PROBLEM TO SOLVE: State, as a number alone, how many lines of the data contain the string "Viewport".

RAW DATA:
=-=-=

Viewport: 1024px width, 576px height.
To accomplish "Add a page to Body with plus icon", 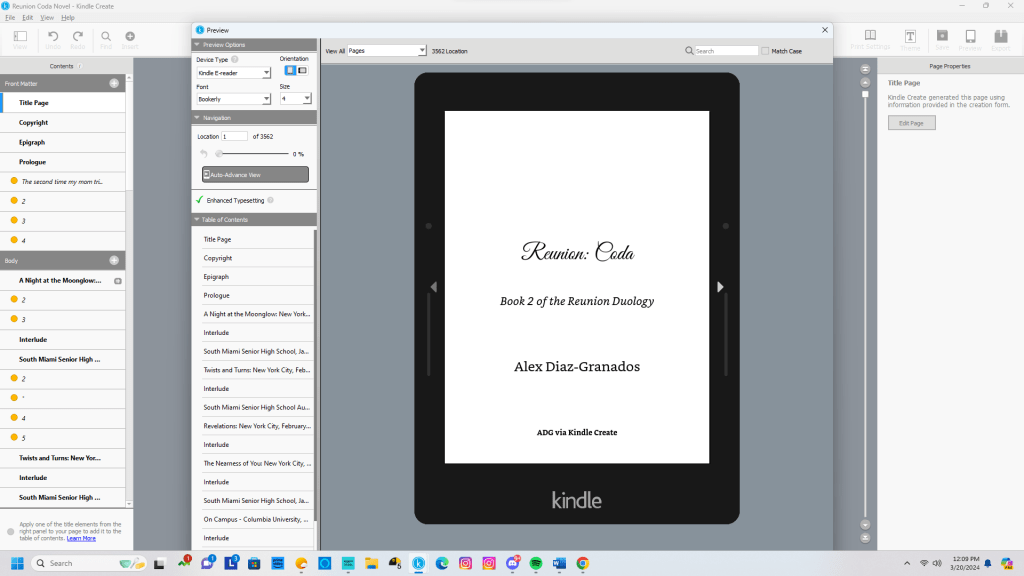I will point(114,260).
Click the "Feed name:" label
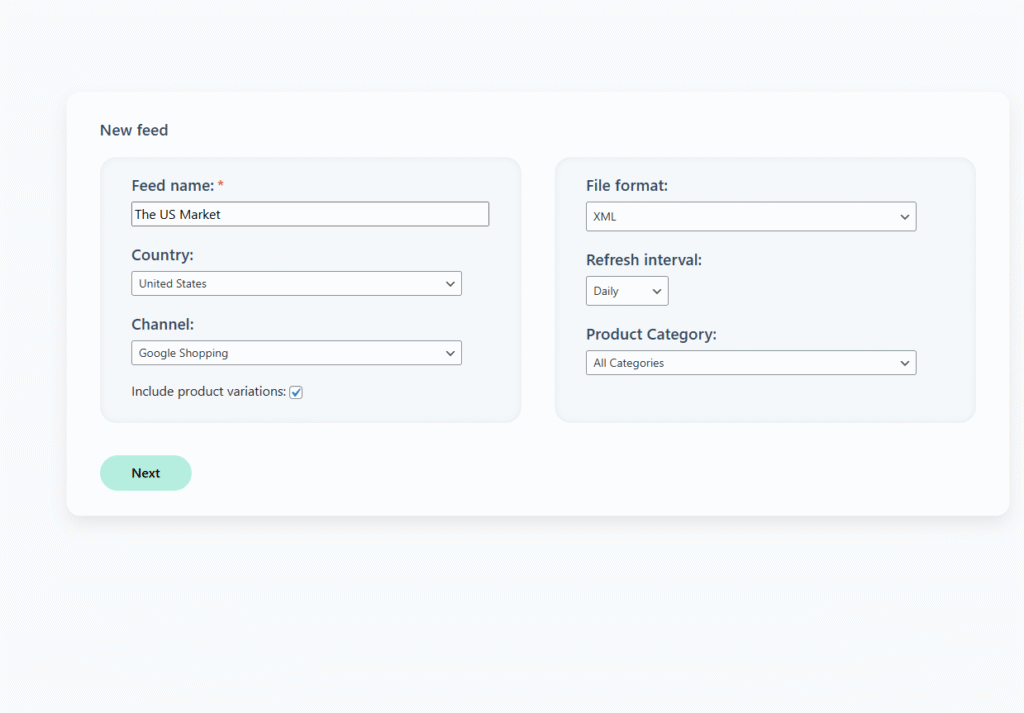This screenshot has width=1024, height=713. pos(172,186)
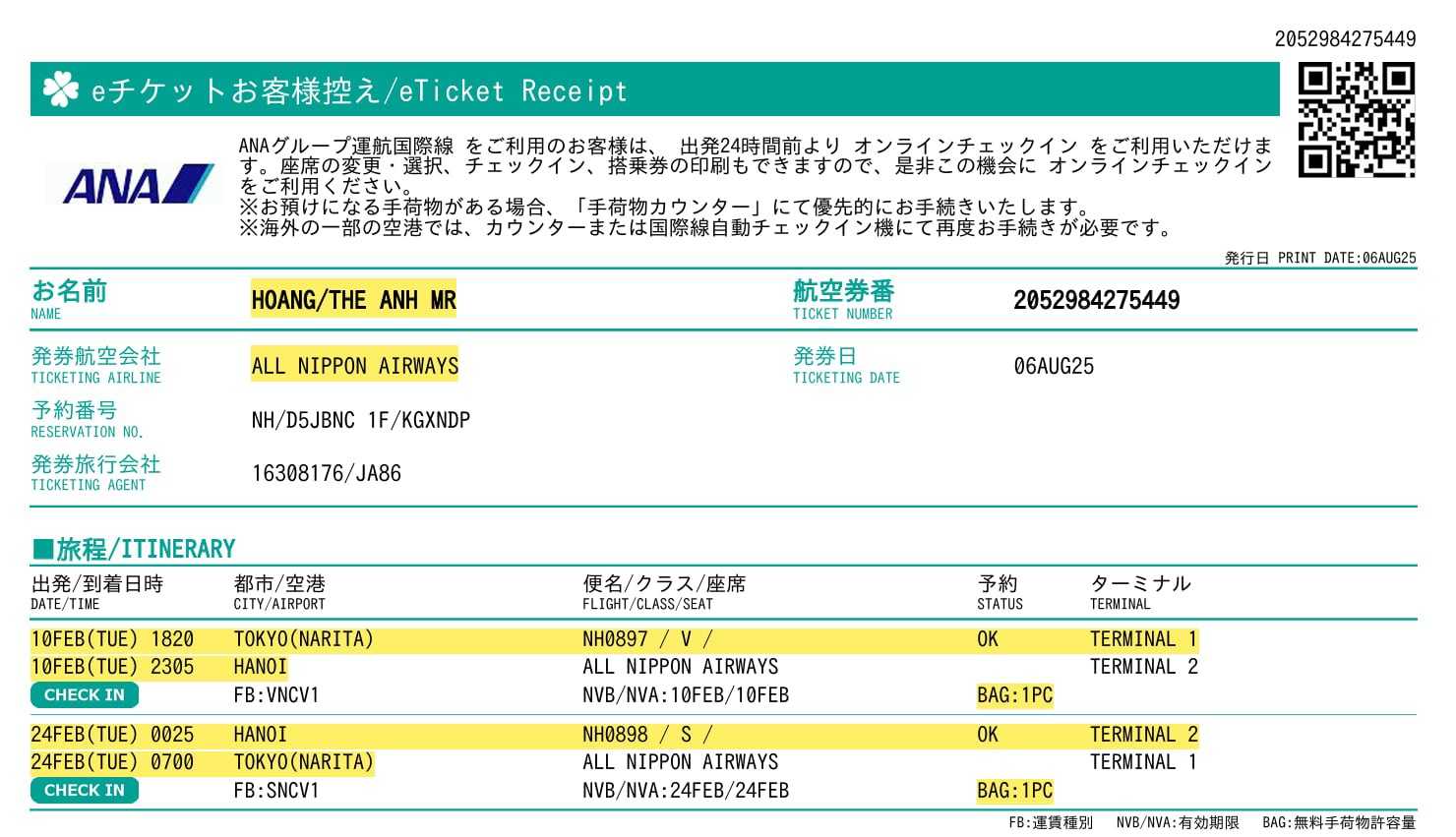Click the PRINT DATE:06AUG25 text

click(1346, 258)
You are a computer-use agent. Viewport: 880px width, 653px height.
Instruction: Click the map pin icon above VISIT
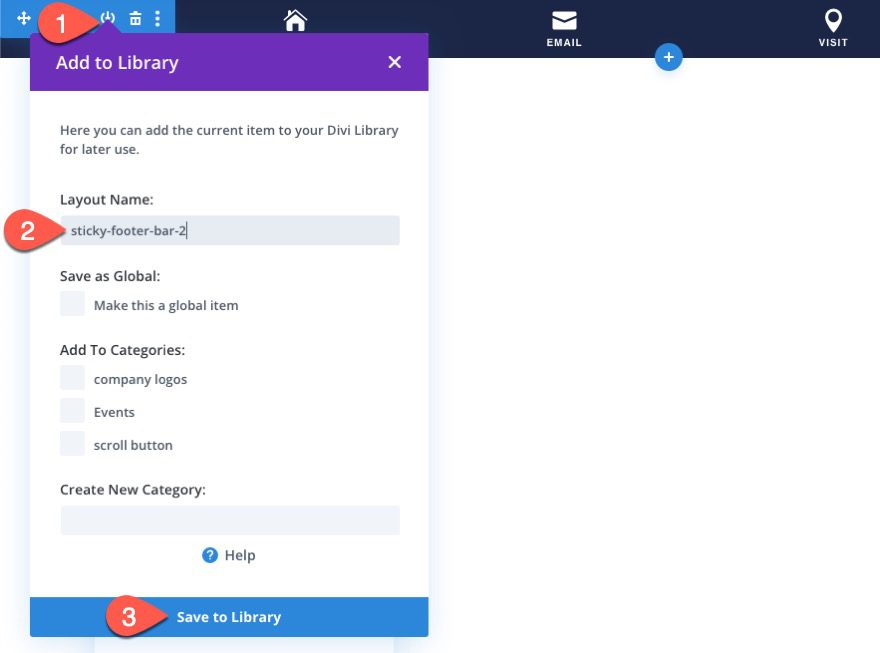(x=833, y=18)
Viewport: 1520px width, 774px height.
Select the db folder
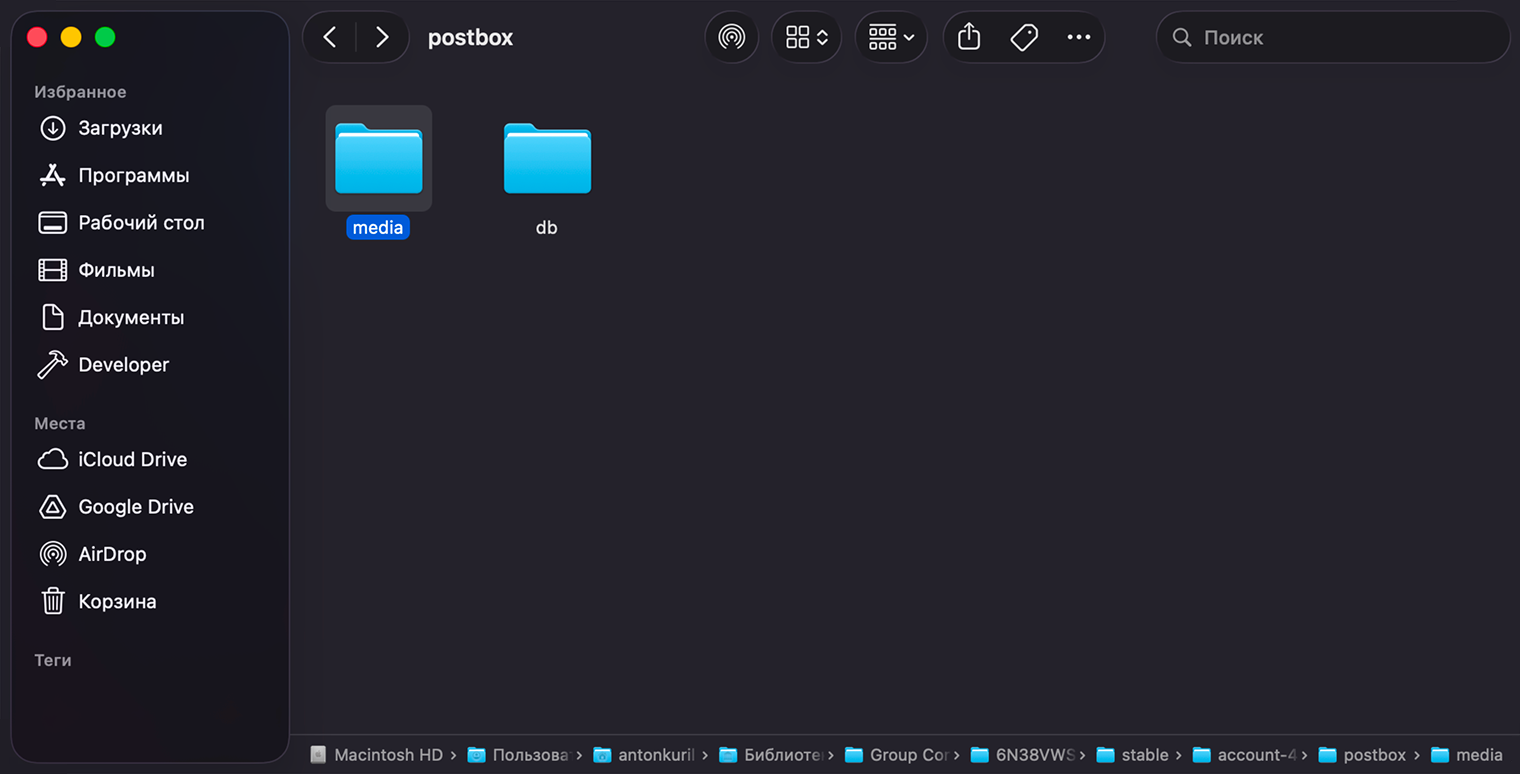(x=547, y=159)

=-=-=

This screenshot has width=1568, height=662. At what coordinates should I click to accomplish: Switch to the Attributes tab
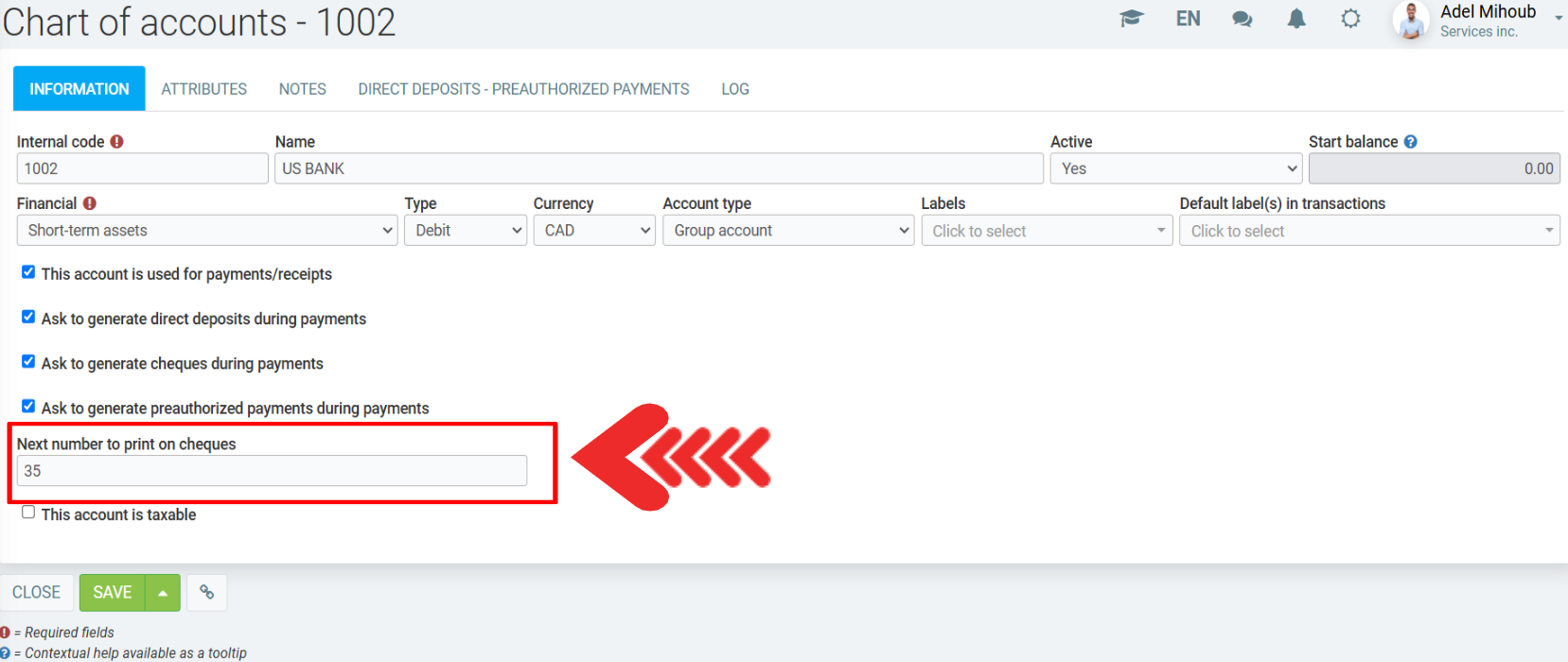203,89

=-=-=

SOLUTION TO THIS TASK: 3